The previous experiment ended with an unresolved anomaly. Three models improved when a strong teacher (DeepSeek V3.2) injected procedural experiences into their prompts. One — Qwen 2.5 7B — regressed, and kept regressing regardless of what experiences it received or how much token budget it was given. The cross-injection experiments showed it wasn’t the content; it was something about how Qwen handles injected lists at all.
The question that left open: is this a Qwen thing, or does it happen to any model that’s already competent at the task?
The test
To find out, I ran 4 new models through the same protocol: baseline eval on 99 self-referential logic puzzles, then eval again with Llama’s pre-computed experience library injected into every prompt.
The models were chosen specifically to break the correlations present in the original study:
| Model | Purpose |
|---|---|
| Llama 3.2 1B | Does the receiver property extend to 1B? |
| Mistral 7B | Same size as Qwen 2.5 7B, different family |
| Ministral 3B | Same size as Llama 3.2 3B (a strong receiver), different family |
| Qwen3 8B | Newer Qwen generation — does it change the behavior? |
Using a fixed injection source (Llama’s 6-experience checkpoint) across all models means any differences in outcome reflect how each model responds to the same content, not differences in experience quality.
Results
| Model | Family | Baseline | With Llama Experiences | Δ |
|---|---|---|---|---|
| Llama 3.2 1B | Llama | 12.5% | 19.5% | +7.1pp |
| Mistral 7B | Mistral | 12.5% | 20.2% | +7.7pp |
| Ministral 3B | Mistral | 22.9% | 14.8% | -8.1pp |
| Qwen3 8B | Qwen3 | 25.6% | 29.0% | +3.4pp |
The Mistral result is the one that matters most. Ministral 3B rejects experiences hard (-8.1pp). Mistral 7B receives them strongly (+7.7pp). Same family, same injection source, opposite outcomes. This directly rules out family-specific instruction tuning as the explanation.

* [Material]:
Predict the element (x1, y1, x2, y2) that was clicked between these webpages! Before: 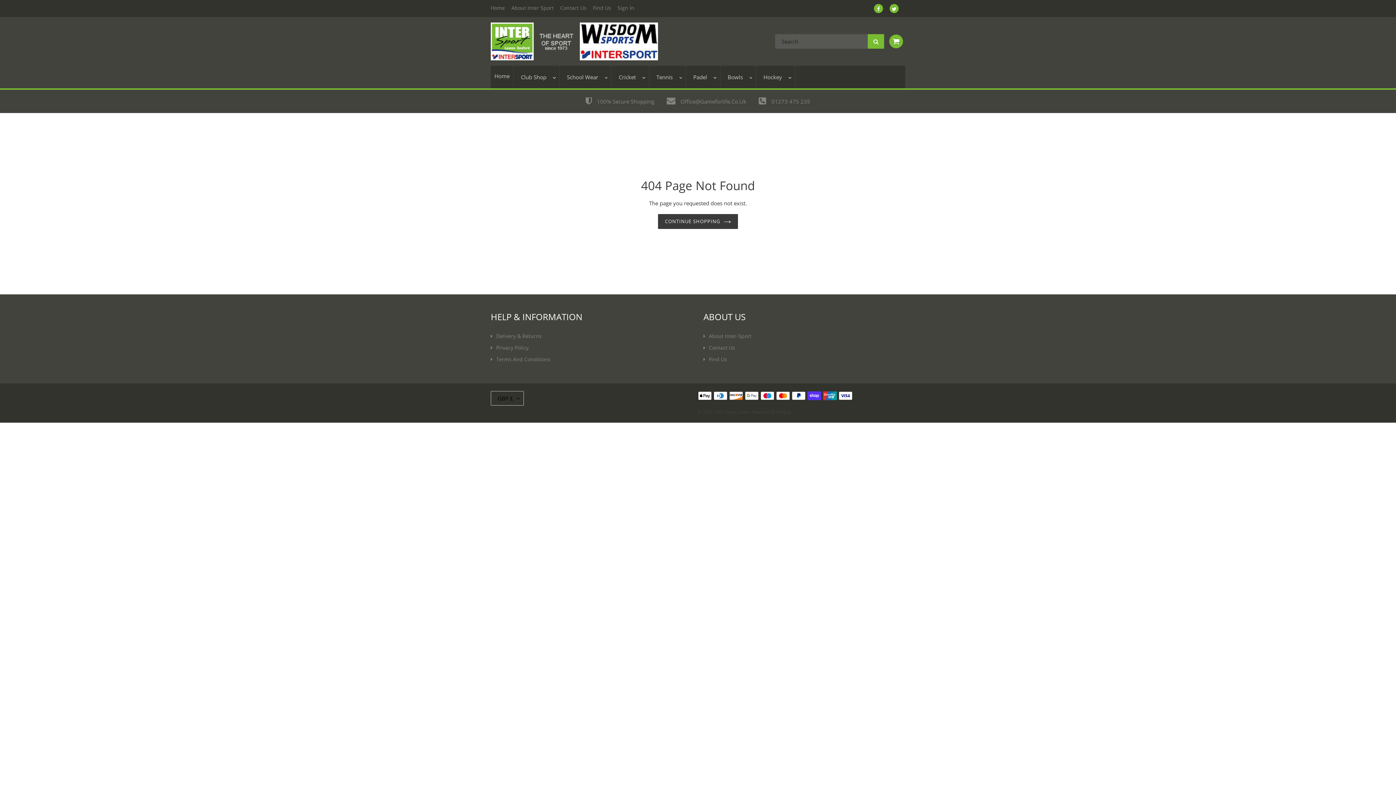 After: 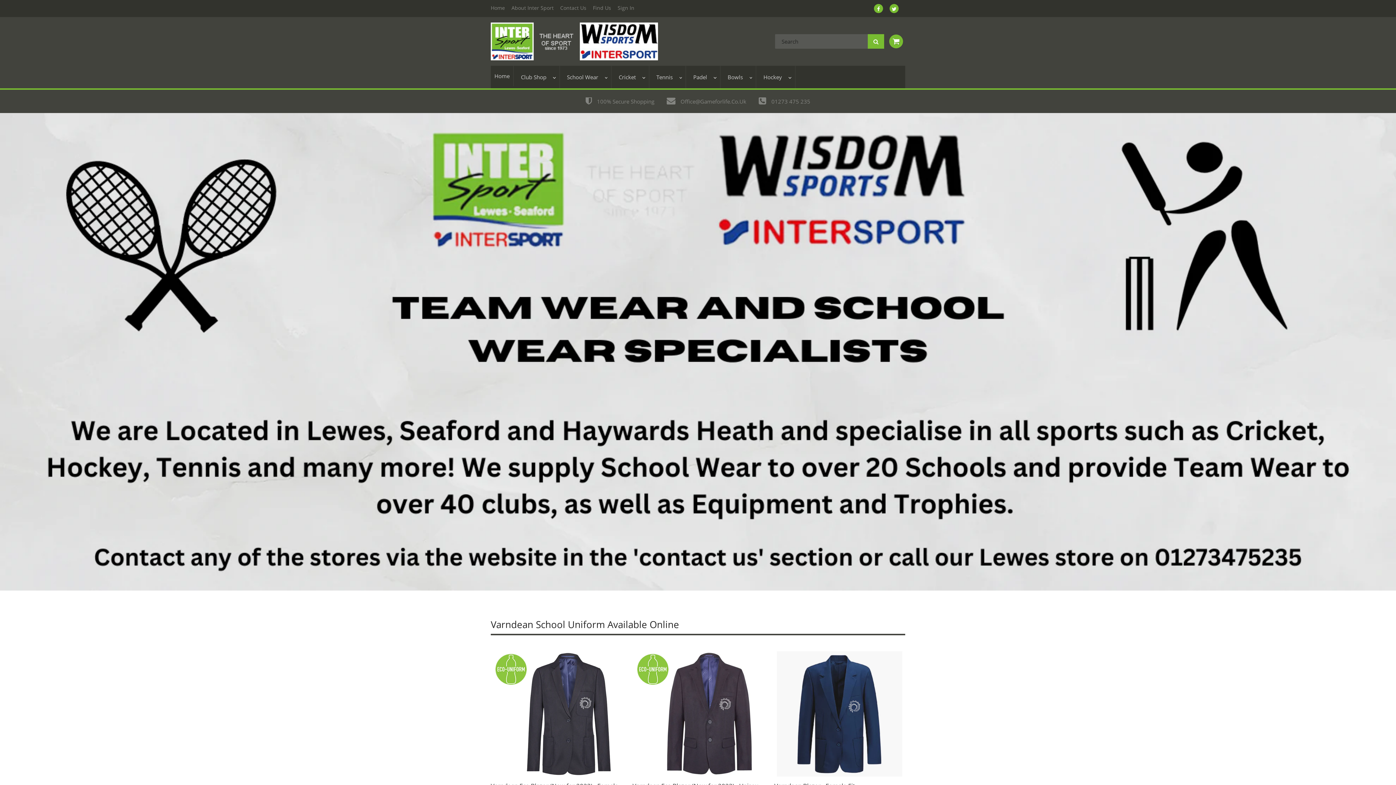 Action: bbox: (658, 214, 738, 229) label: CONTINUE SHOPPINGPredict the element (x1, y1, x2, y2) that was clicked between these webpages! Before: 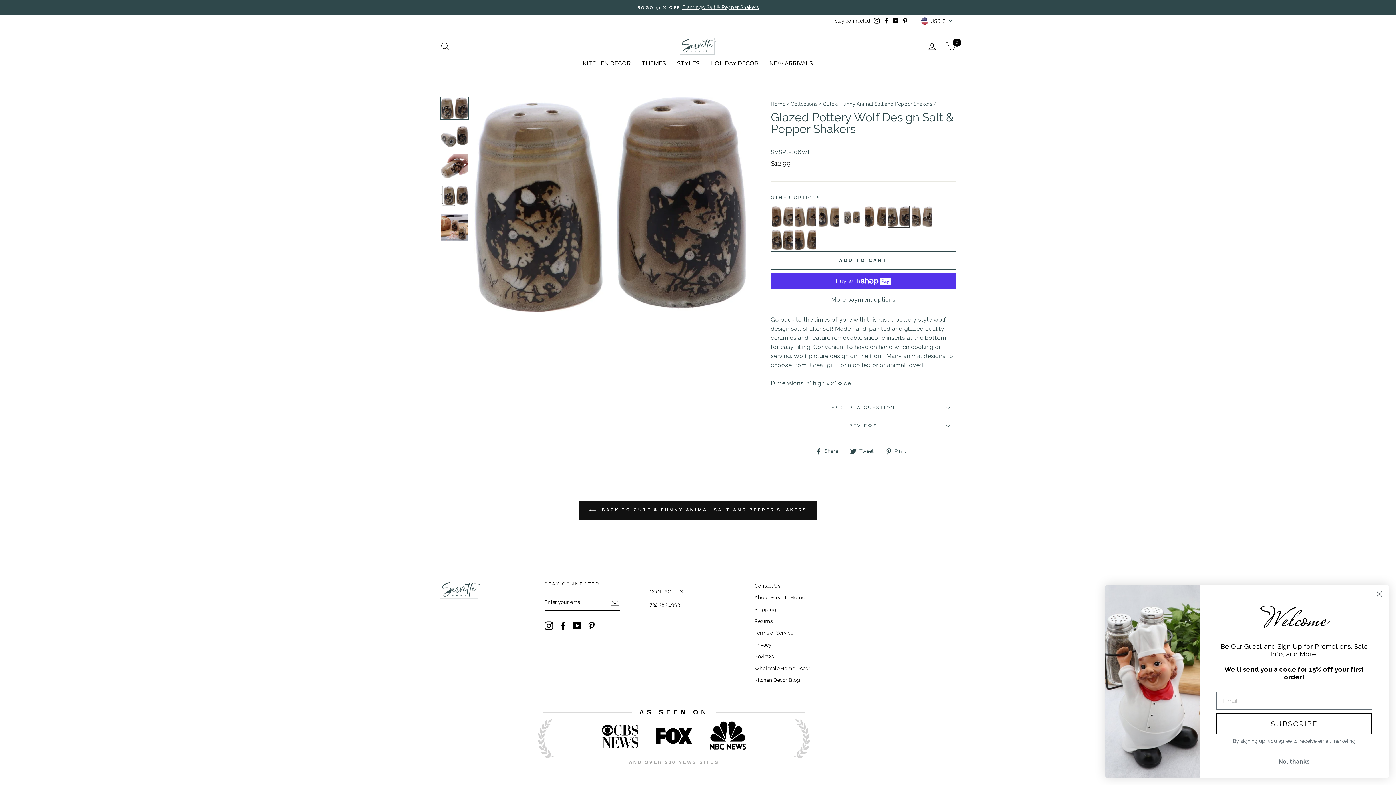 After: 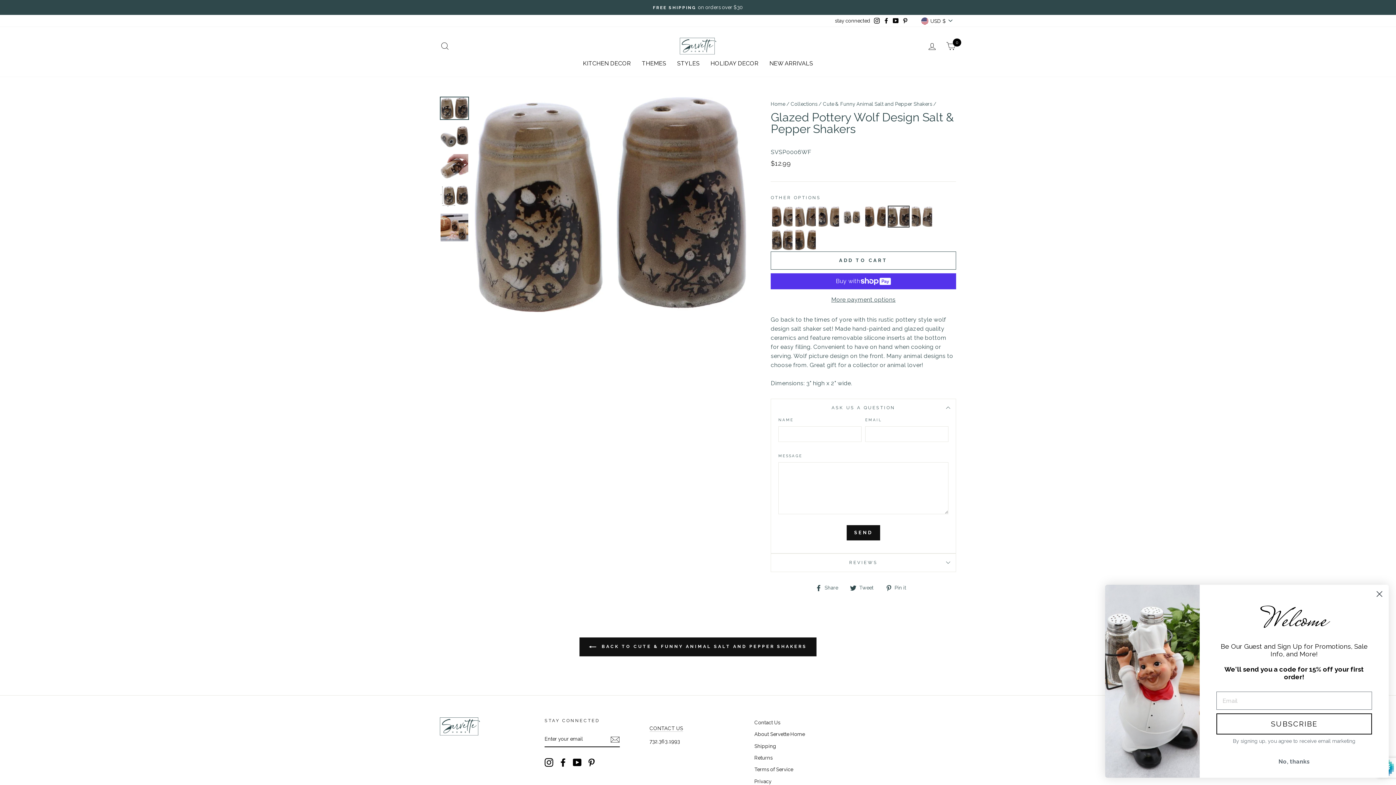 Action: bbox: (770, 398, 956, 417) label: ASK US A QUESTIONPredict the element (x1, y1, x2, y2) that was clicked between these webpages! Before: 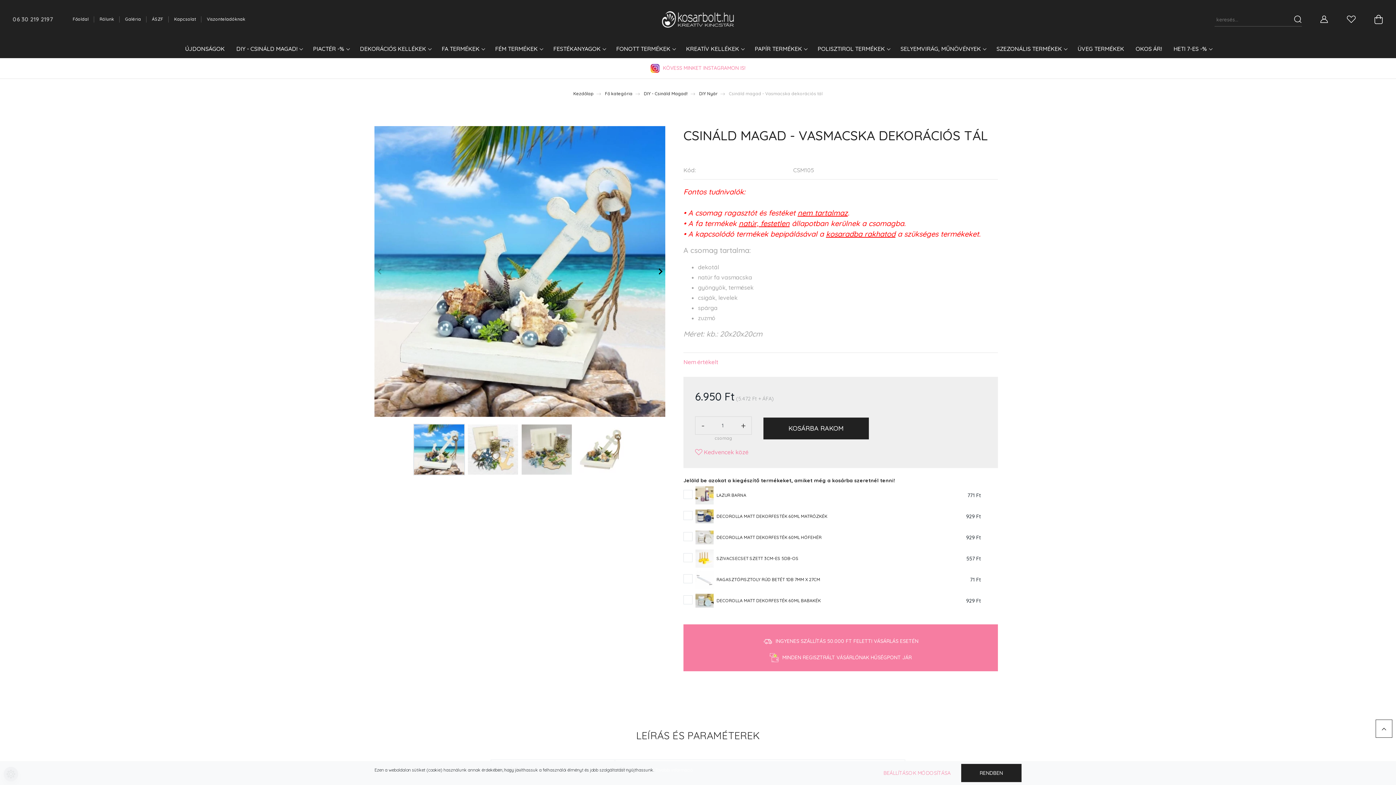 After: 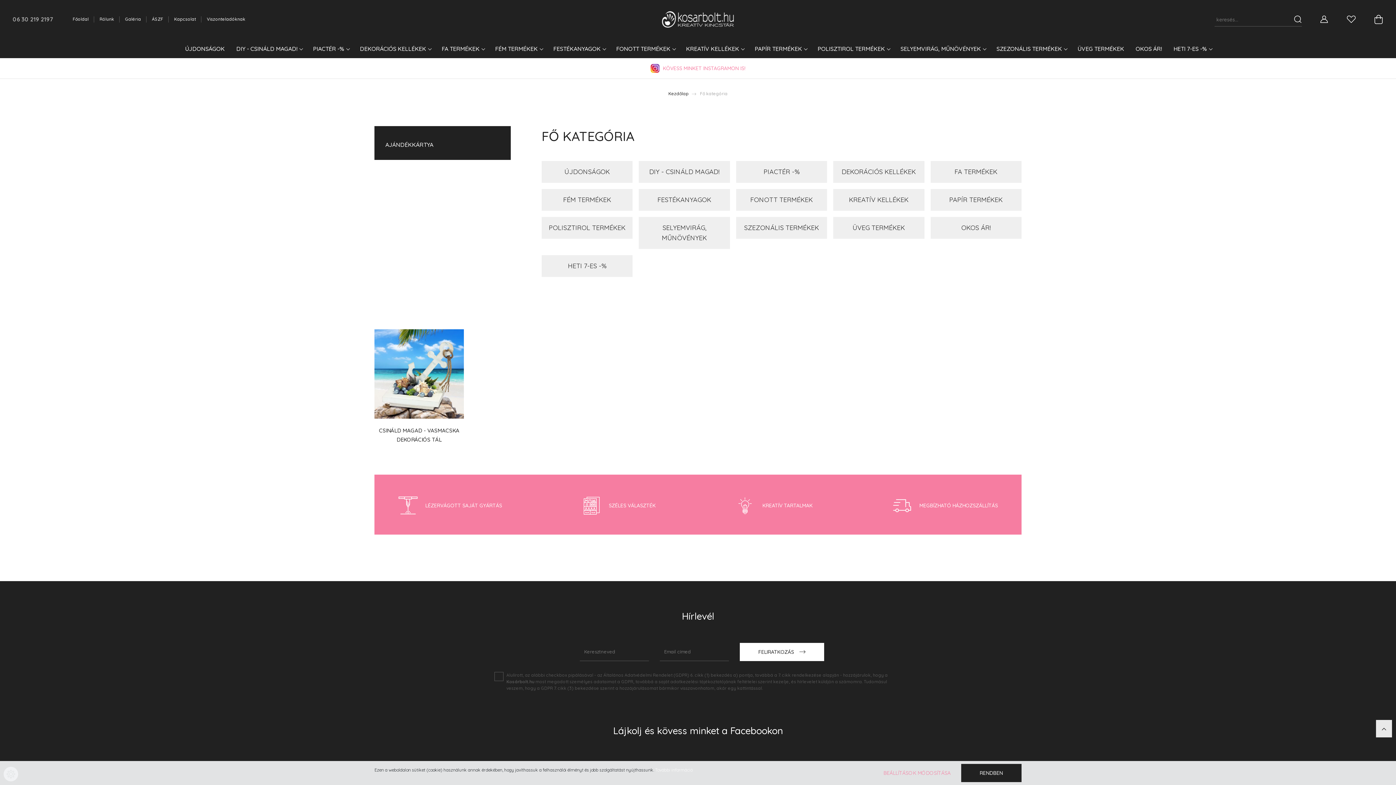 Action: bbox: (605, 90, 632, 96) label: Fő kategóriaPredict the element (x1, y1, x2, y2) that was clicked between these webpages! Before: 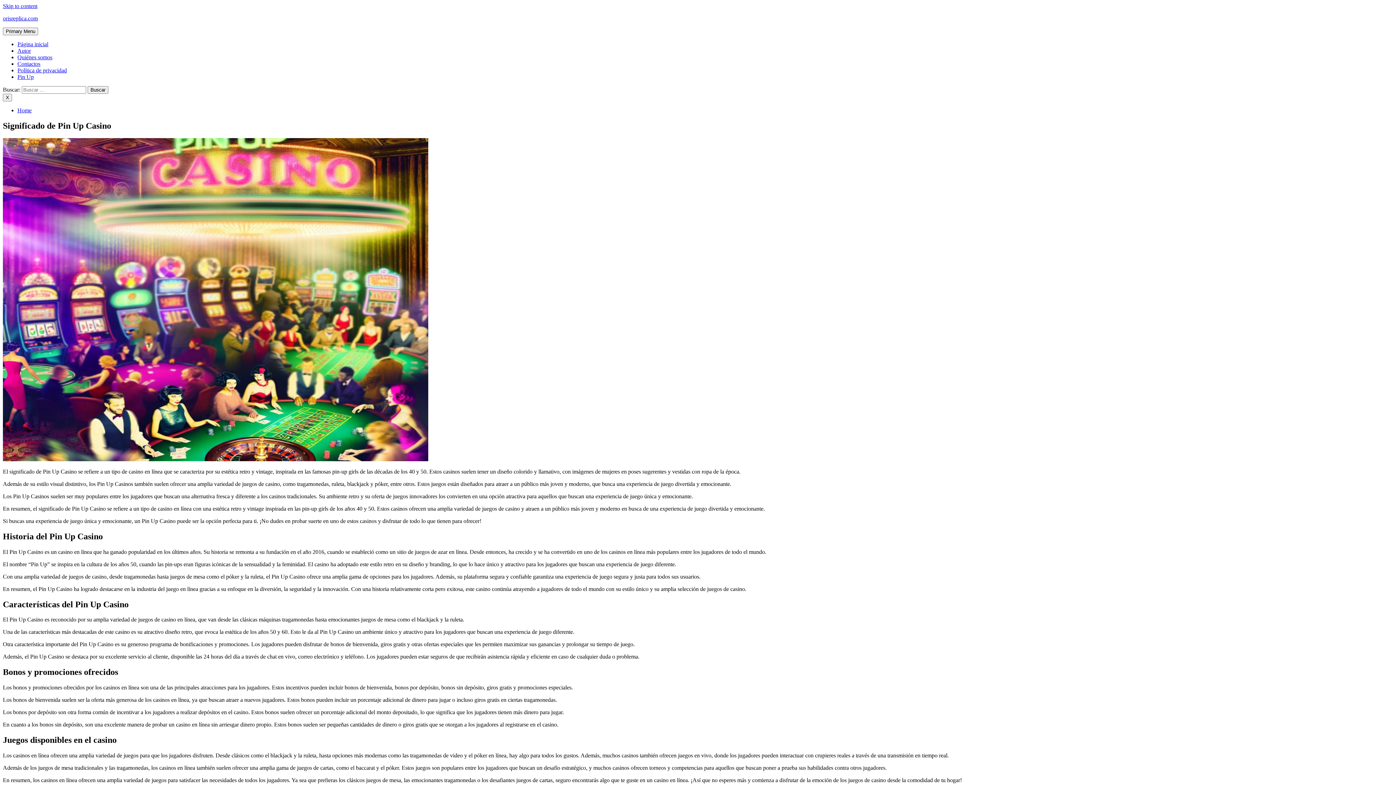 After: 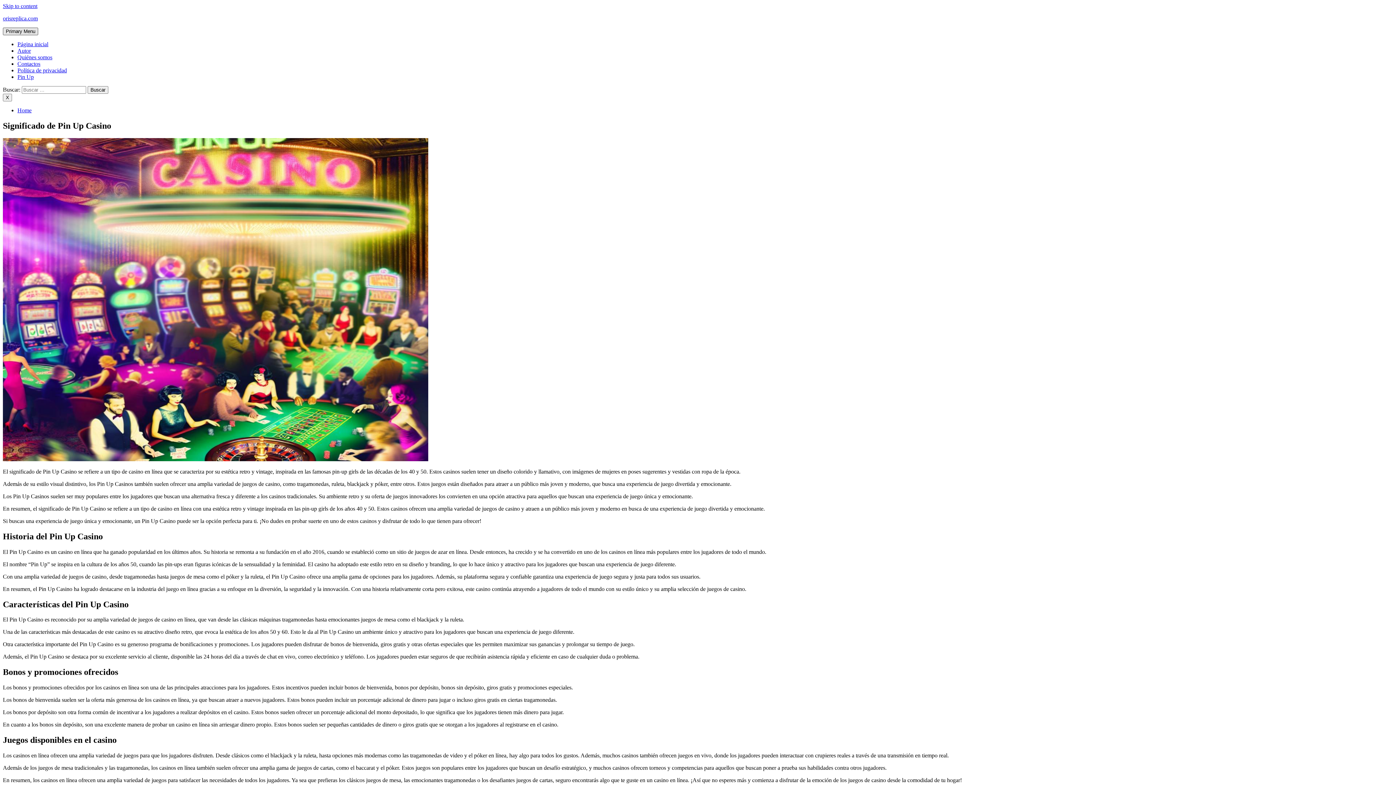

* [Set exercise 1]: Please transcribe the write-up on injecting experiences into models, everything from "The question that" down to "into every prompt.".
* [Set exercise 2]: Go on with the write-up on injecting experiences into models from where it stops.
The listing comes from a different source than the write-up on injecting experiences into models.

* [Task response 1]:
The question that left open: is this a Qwen thing, or does it happen to any model that’s already competent at the task?
The test
To find out, I ran 4 new models through the same protocol: baseline eval on 99 self-referential logic puzzles, then eval again with Llama’s pre-computed experience library injected into every prompt.

* [Task response 2]:
The full picture
Combining with the original 4-model study:
| Model | Family | Baseline | ΔMean@3 | Verdict |
|---|---|---|---|---|
| Llama 3.2 1B | Llama | 12.5% | +7.1pp | Receiver |
| Llama 3.2 3B | Llama | 10.4% | +8.75pp | Receiver |
| Mistral 7B | Mistral | 12.5% | +7.7pp | Receiver |
| Phi-4 (~14B) | Phi | 13.1% | +4.4pp | Receiver |
| Gemma 3 4B | Gemma | 11.5% | +4.7pp | Receiver |
| Ministral 3B | Mistral | 22.9% | -8.1pp | Rejector |
| Qwen 2.5 7B | Qwen | 25.6% | -11.1pp | Rejector |
| Qwen3 8B | Qwen3 | 25.6% | +3.4pp | Receiver* |
Every model below ~15% baseline improves. Every model above ~20% regresses. Family and size have no predictive power — Ministral 3B (3B params, Mistral) rejects while Llama 3.2 1B (1B params, Llama) receives. The split tracks task capability, not architecture.
The threshold is approximately 15–20% Mean@3 on this specific task. Below it, the model hasn’t found a reliable approach and benefits from procedural guidance. Above it, it already has one, and injecting a different procedure disrupts it.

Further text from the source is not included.